ELSA时酶与抗体交联，你们一般选择什么方法，郭春祥建立的HRP标记抗体的改良过碘酸钠法试过2次，效果一般，配方按照标准配的

酶与抗体交联的方法有许多种，根据酶的结构不同可采用不同的方法。对于制备HRP结合物，可用戊二醛二步法和过碘酸钠发。尤以简易过碘酸钠法更为常用。

　　戊二醛二步法

　　1.　原理：戊二醛为一种双功能试剂，通过其醛基分别与酶和免疫球蛋白上的氨基共价结合，形成酶-戊二醛-免疫球蛋白结合物。

　　2.　标记步骤：

　　(1)　称取HRP25mg溶于1.25％戊二醛溶液中，于室温静置过夜。

　　(2)　反应后的酶溶液经Sephadex G-25层析柱，用生理盐水洗脱。

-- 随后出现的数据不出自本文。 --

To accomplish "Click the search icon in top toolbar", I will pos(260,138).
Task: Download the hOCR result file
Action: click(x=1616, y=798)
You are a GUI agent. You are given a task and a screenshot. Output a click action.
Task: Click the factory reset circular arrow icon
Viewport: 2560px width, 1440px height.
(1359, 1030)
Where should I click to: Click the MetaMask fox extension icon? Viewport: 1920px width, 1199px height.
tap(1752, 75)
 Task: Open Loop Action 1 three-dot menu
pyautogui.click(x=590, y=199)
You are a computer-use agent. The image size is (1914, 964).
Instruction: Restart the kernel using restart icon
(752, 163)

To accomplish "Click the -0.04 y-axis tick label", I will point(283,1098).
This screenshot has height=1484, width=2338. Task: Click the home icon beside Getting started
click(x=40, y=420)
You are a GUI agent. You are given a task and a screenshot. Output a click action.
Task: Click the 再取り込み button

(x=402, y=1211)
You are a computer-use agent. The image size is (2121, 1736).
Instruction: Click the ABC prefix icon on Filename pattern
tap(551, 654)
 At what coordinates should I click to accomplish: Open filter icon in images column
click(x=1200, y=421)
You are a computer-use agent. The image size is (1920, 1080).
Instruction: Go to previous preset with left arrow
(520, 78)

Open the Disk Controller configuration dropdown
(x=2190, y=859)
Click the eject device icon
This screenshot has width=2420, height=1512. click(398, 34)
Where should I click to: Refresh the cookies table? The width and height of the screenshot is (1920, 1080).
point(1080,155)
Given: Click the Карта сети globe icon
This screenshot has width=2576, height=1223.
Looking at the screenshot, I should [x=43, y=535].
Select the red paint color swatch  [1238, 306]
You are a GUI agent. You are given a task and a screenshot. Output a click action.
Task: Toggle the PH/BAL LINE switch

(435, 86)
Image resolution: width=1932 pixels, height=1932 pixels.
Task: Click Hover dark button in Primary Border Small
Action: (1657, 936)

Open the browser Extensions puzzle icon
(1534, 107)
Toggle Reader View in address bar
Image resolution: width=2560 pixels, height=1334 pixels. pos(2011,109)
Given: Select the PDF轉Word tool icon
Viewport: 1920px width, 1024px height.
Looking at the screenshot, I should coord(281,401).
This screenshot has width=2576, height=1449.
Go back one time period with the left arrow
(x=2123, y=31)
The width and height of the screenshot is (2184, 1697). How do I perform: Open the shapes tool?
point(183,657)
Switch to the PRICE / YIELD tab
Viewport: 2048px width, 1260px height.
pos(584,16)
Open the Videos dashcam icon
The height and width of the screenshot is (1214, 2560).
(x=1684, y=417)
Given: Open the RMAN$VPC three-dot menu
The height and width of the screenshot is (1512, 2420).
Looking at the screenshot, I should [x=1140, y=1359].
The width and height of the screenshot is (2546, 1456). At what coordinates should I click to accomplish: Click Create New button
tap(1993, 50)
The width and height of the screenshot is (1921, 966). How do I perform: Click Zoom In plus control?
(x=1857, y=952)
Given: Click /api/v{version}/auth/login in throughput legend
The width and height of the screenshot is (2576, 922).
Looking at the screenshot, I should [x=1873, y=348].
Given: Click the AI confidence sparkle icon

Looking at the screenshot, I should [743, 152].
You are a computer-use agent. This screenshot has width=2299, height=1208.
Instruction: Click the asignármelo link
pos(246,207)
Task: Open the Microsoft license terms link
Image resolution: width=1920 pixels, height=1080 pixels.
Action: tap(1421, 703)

流速控制在1ml／1分钟，收集棕色流出液。如体积大于5ml，则以PEG浓缩至5ml。放置25ml小烧杯中，缓慢搅拌。

　　(3)　将待标记的抗体12.5mg用生理盐水稀释至5ml，搅拌下逐滴加入酶溶液中。

　　(4)　用1M PH9.5碳酸缓冲液0.25ml，继续搅拌3?小时。

　　(5)　加0.2M赖氨酸0.25ml，混匀后，置室温2小时。

　　(6)　在搅拌下逐滴加入等体积饱和硫酸铵，置4℃1小时。

　　(7)　3000rpm离心半小时，弃上清。沉淀物用半饱和硫酸铵洗二次，最后沉淀物溶于少量0.15M PH7.4的PBS中。

　　(8)　将上述溶液装入透析袋中，对0.15M PH7.4的PB缓冲盐水透析，去除铵离子后(用萘氏试剂检测)，10,000rpm离心30分钟去除沉淀，上清液即为酶结合物，分装后，冰冻保存。

可以采用间接法：此法是测定抗体最常用的方法,属非竞争结合试验。这种比较常用

双抗体夹心法，属于非竞争结合测定。它是检测抗原最常用的ELISA，适用于检测分子中具有至少两个抗原决定簇的多价抗原，而不能用于小分子半抗原的检测。

良好的酶结合物取决于两个条件：即高效价的抗体和高活性的酶。抗体的活性和纯度对制备标记抗体至关重要，因为特异性免疫反应随抗体活性和纯度的增加而增强。在酶标记过程中，抗体的活性有所降低，故需要纯度高、效价高及抗原亲和力强的抗体球蛋白，最好使用亲和层析提纯的抗体，可提高敏感性，而且可稀释使用，减少非特异性吸附。

酶与抗体交联，常用戊二醛法和过碘酸盐氧化法。郭春祥建立的HRP标记抗体的改良过碘酸钠法简单易行，标记效果好，特别适用于实验室的小批量制备。其标记程序为：将5μg HRP溶于0.5ml蒸馏水中，加入新鲜配制的0.06 mol/L的过碘酸钠（NaIO₄）水溶液0.5ml，混匀置4℃冰箱30分钟 ， 取出加入0.16mol/L的乙二醇水溶液0.5ml，室温放置30分钟后加入含5g纯化抗体的水溶液1ml，混匀并装透析袋，以0.05mol/L、pH9.5的碳酸盐缓冲液于4℃冰箱中慢慢搅拌透析6小时（或过夜）使之结合，然后吸出，加硼氢化钠（NaBH4）溶液（5（g/ml）0.2ml，置4℃冰箱2小时，将上述结合物混合液加入等体积饱和硫酸铵溶液，置4℃冰箱30分钟后离心，将所得沉淀物溶于少许0.02mol/L、pH7.4PBS中，并对之透析过夜（4℃），次日离心除去不溶物，即得到酶标抗体，用0.02mol/L、pH7.4PBS稀至5ml，进行测定后，冷冻干燥或低温保存。